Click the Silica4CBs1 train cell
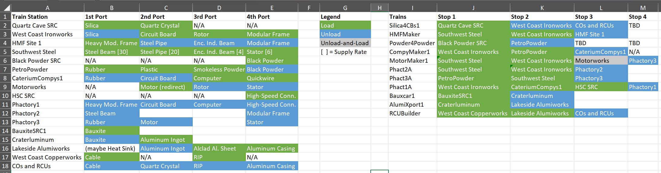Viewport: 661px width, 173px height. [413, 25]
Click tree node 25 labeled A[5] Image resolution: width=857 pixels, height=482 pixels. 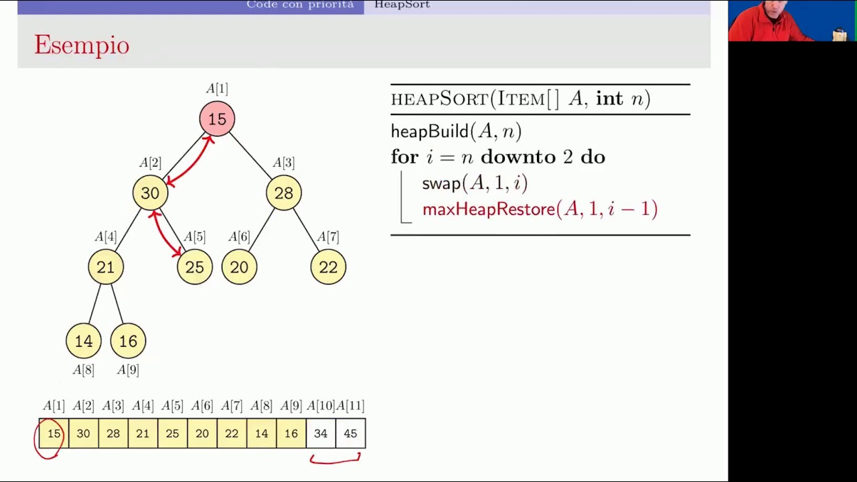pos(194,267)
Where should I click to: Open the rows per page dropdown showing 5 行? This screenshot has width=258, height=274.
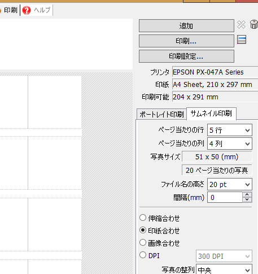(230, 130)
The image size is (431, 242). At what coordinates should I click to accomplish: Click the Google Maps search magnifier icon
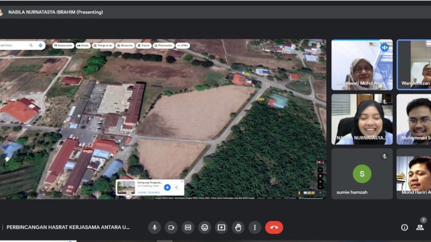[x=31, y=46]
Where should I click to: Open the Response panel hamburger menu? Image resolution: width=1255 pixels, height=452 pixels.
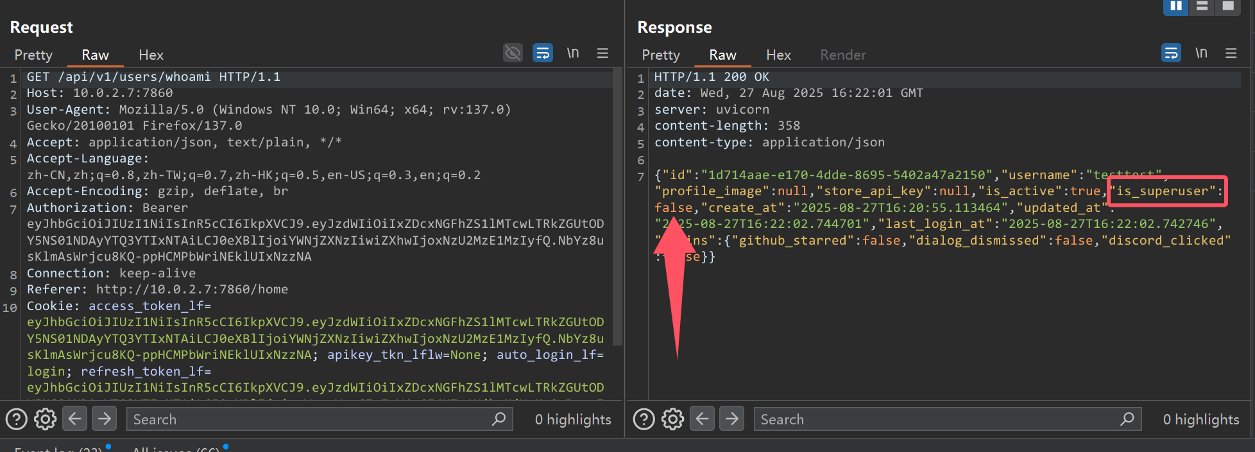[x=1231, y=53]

§ §

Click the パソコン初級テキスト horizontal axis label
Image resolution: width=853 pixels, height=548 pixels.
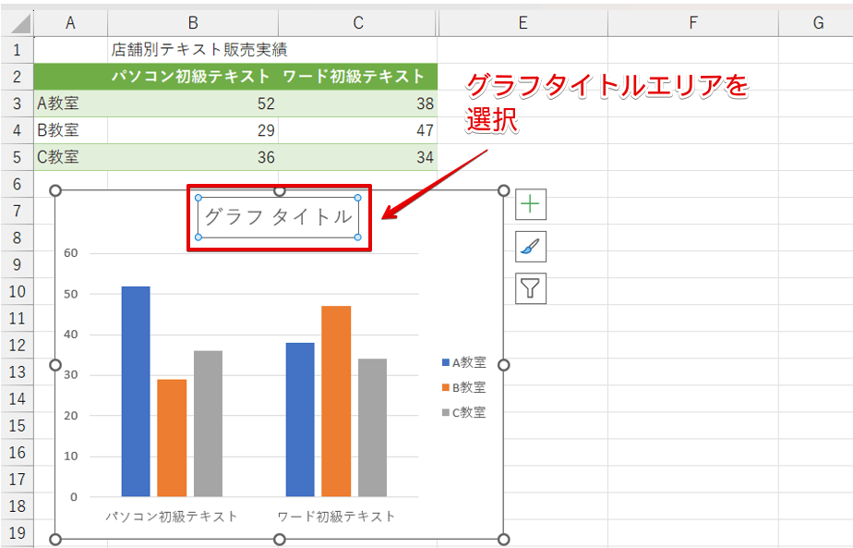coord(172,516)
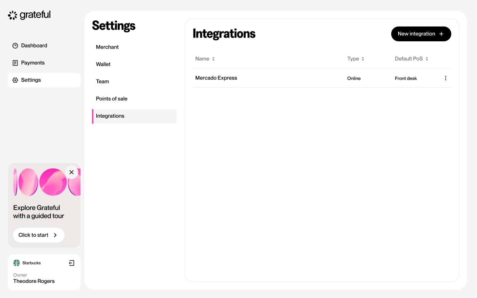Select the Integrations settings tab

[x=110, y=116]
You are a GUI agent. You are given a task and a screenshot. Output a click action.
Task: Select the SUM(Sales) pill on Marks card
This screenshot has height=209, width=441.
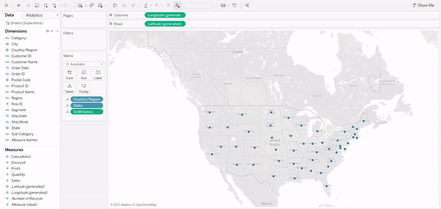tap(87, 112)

§ §

[About this exercise]:
Starting at the line above with "Click the パソコン初級テキスト horizontal axis label", output every line exactly up to and including the line with "You are a GUI", but none of the pictures.

[Result for this task]:
Click the パソコン初級テキスト horizontal axis label
Image resolution: width=853 pixels, height=548 pixels.
coord(172,516)
Select the Integrations settings tab

[x=110, y=116]
You are a GUI agent. You are given a task and a screenshot. Output a click action.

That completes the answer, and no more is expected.